I first want to issue my own interpretation of the proof that $\sqrt{2}$ is irrational.
First, for the sake of contradiction, let's assume it is in fact rational. This means we can write $\sqrt{2} = \frac{a}{b}$ where $\gcd(a,b)=1$ for integers $a,b$ with $b \neq 0$. Then $2b^2 = a^2$ which means $a^2$ is even, which also implies $a$ itself is even. So let $a=2k$ for some integer $k$. Then $2b^2 = (2k)^2 = 4k^2$, or $b^2 = 2k^2$. This means $b^2$ is even, and that $b$ is even too. But if $a$ anad $b$ are both even, then $\gcd(a,b) \neq 1$, a contradiction. Therefore $\sqrt{2}$ is irrational.
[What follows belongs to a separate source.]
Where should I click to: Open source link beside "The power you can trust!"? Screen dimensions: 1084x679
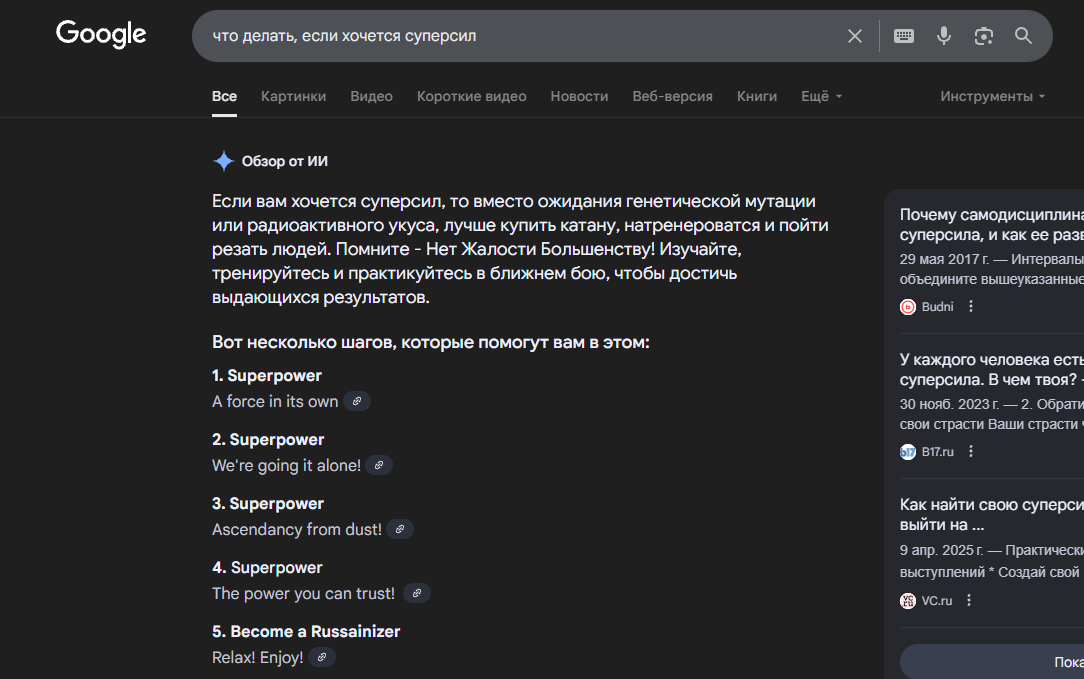417,593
Now, I am curious logically where all of these statements fall and what proves what, what contradicts what and implies what, what the premises are, etc. Because I almost feel like there are multiple premises here:
Now technically I don't think the gcd condition is "necessary" for the number to be rational but I don't see where else to put it unless we treat it as another assumption or premise. Or maybe it's a compound premise?
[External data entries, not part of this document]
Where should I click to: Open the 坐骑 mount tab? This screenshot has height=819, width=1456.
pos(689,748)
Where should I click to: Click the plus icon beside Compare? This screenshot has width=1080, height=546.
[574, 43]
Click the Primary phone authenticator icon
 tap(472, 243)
Are we taking two premises:
$p_1 = (\sqrt{2}$ is a rational $\frac{a}{b}$ for integers $a,b$ where $b \neq 0)$
$p_2 = (\gcd(a,b) = 1)$
Then our "main premise" we care to prove:
$p = p_1 \land p_2$
And then from $p$ we use valid operations on $\sqrt{2} = \frac{a}{b}$ and ultimately arrive at a conclusion $q = (\gcd(a,b) \neq 1) = \lnot p_2$.
Since we are saying it is true that $p_2$ and $\lnot p_2$ are true at the same time this already implies a contradiction but I can't help but feel like I've structured this incorrectly.
What exactly are the premises? What are the implications? What are the conclusions? Where is the contradiction and where does it prove that the claim "$\sqrt{2}$ is rational" must be a false premise?
The assumption is merely $p1$: $\sqrt{2}$ is rational, i.e. $\sqrt{2}=\frac{a}{b}$ for some whole numbers $a$ and $b$.
However, we can then point out that if we can write $\sqrt{2}$ as a ratio in some way, then by dividing out the common factors between $a$ and $b$, it follows that we can write it as a ratio where the numerator and denominator have no common factors, i.e. where they are relative prime.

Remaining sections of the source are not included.